▸ Problem details:
Your answer should be an exact copy of the data.

▸ Entries shown:
--- START ---

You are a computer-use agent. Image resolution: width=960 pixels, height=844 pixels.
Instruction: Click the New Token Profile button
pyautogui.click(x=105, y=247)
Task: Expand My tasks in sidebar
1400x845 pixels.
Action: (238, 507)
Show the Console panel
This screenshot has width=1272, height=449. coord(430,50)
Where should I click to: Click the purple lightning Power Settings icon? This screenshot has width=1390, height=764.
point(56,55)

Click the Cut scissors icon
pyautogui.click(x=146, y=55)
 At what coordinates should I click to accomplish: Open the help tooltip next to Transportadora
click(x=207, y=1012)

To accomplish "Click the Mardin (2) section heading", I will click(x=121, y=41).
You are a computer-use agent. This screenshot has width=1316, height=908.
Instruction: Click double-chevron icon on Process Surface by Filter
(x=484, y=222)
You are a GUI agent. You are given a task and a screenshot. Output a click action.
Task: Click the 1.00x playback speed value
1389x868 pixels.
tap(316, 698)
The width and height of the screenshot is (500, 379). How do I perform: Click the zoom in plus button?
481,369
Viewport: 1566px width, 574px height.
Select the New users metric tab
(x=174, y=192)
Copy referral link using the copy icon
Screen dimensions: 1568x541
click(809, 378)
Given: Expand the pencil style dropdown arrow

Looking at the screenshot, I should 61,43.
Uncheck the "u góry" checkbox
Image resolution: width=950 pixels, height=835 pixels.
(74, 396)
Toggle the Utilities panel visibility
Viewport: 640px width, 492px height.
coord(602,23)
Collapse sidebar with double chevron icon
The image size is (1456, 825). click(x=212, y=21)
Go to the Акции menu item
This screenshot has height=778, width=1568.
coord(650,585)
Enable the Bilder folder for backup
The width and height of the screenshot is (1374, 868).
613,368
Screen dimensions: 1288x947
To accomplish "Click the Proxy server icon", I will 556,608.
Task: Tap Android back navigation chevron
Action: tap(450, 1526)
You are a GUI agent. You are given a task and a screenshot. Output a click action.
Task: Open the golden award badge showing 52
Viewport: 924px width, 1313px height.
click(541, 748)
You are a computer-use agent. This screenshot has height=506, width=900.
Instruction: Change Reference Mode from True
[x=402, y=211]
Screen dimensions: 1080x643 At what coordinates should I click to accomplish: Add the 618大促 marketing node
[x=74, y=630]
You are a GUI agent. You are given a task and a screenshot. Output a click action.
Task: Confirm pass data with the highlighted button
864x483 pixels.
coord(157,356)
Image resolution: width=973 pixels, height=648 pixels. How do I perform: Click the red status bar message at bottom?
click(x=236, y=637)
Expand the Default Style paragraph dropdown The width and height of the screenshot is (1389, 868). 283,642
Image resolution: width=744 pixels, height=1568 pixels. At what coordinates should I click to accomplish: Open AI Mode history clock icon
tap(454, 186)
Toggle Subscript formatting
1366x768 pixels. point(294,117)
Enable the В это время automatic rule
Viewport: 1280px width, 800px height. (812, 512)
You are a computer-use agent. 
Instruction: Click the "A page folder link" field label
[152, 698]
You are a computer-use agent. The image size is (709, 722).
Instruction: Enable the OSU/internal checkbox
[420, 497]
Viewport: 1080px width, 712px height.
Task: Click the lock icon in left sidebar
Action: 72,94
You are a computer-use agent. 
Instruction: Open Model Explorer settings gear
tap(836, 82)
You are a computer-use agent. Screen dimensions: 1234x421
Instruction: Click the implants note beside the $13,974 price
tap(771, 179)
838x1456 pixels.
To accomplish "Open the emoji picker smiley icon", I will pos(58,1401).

--- END ---

▸ Written answer:
You are a computer-use agent. Image resolution: width=960 pixels, height=844 pixels.
Instruction: Click the New Token Profile button
pyautogui.click(x=105, y=247)
Task: Expand My tasks in sidebar
1400x845 pixels.
Action: (238, 507)
Show the Console panel
This screenshot has width=1272, height=449. coord(430,50)
Where should I click to: Click the purple lightning Power Settings icon? This screenshot has width=1390, height=764.
point(56,55)

Click the Cut scissors icon
pyautogui.click(x=146, y=55)
 At what coordinates should I click to accomplish: Open the help tooltip next to Transportadora
click(x=207, y=1012)

To accomplish "Click the Mardin (2) section heading", I will click(x=121, y=41).
You are a computer-use agent. This screenshot has width=1316, height=908.
Instruction: Click double-chevron icon on Process Surface by Filter
(x=484, y=222)
You are a GUI agent. You are given a task and a screenshot. Output a click action.
Task: Click the 1.00x playback speed value
1389x868 pixels.
tap(316, 698)
The width and height of the screenshot is (500, 379). How do I perform: Click the zoom in plus button?
481,369
Viewport: 1566px width, 574px height.
Select the New users metric tab
(x=174, y=192)
Copy referral link using the copy icon
Screen dimensions: 1568x541
click(809, 378)
Given: Expand the pencil style dropdown arrow

Looking at the screenshot, I should 61,43.
Uncheck the "u góry" checkbox
Image resolution: width=950 pixels, height=835 pixels.
(74, 396)
Toggle the Utilities panel visibility
Viewport: 640px width, 492px height.
coord(602,23)
Collapse sidebar with double chevron icon
The image size is (1456, 825). click(x=212, y=21)
Go to the Акции menu item
This screenshot has height=778, width=1568.
coord(650,585)
Enable the Bilder folder for backup
The width and height of the screenshot is (1374, 868).
613,368
Screen dimensions: 1288x947
To accomplish "Click the Proxy server icon", I will 556,608.
Task: Tap Android back navigation chevron
Action: tap(450, 1526)
You are a GUI agent. You are given a task and a screenshot. Output a click action.
Task: Open the golden award badge showing 52
Viewport: 924px width, 1313px height.
click(541, 748)
You are a computer-use agent. This screenshot has height=506, width=900.
Instruction: Change Reference Mode from True
[x=402, y=211]
Screen dimensions: 1080x643 At what coordinates should I click to accomplish: Add the 618大促 marketing node
[x=74, y=630]
You are a GUI agent. You are given a task and a screenshot. Output a click action.
Task: Confirm pass data with the highlighted button
864x483 pixels.
coord(157,356)
Image resolution: width=973 pixels, height=648 pixels. How do I perform: Click the red status bar message at bottom?
click(x=236, y=637)
Expand the Default Style paragraph dropdown The width and height of the screenshot is (1389, 868). 283,642
Image resolution: width=744 pixels, height=1568 pixels. At what coordinates should I click to accomplish: Open AI Mode history clock icon
tap(454, 186)
Toggle Subscript formatting
1366x768 pixels. point(294,117)
Enable the В это время automatic rule
Viewport: 1280px width, 800px height. (812, 512)
You are a computer-use agent. 
Instruction: Click the "A page folder link" field label
[152, 698]
You are a computer-use agent. The image size is (709, 722).
Instruction: Enable the OSU/internal checkbox
[420, 497]
Viewport: 1080px width, 712px height.
Task: Click the lock icon in left sidebar
Action: 72,94
You are a computer-use agent. 
Instruction: Open Model Explorer settings gear
tap(836, 82)
You are a computer-use agent. Screen dimensions: 1234x421
Instruction: Click the implants note beside the $13,974 price
tap(771, 179)
838x1456 pixels.
To accomplish "Open the emoji picker smiley icon", I will pos(58,1401).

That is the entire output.